# Problem to work on
Examine the records and identify each line that includes the string "previous". Copy those lines.

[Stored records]
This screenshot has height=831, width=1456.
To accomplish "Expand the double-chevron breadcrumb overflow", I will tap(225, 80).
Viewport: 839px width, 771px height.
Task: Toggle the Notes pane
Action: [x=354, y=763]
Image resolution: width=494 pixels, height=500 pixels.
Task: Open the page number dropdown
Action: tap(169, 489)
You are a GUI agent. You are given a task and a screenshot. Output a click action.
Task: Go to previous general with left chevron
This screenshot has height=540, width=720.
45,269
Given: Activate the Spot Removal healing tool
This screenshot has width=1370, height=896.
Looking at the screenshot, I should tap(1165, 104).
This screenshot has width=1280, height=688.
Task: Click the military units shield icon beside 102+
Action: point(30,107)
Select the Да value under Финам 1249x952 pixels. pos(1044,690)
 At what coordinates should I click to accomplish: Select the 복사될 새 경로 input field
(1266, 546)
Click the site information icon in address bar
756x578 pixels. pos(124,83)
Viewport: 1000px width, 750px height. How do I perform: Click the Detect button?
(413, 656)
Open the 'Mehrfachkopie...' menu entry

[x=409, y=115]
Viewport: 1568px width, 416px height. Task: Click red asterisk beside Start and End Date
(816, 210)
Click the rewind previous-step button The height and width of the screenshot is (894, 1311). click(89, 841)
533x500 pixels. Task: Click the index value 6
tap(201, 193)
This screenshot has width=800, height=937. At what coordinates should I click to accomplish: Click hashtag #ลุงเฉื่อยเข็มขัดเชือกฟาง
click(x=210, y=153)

# Task output
Task: Go to previous general with left chevron
Click the rewind previous-step button The height and width of the screenshot is (894, 1311). click(89, 841)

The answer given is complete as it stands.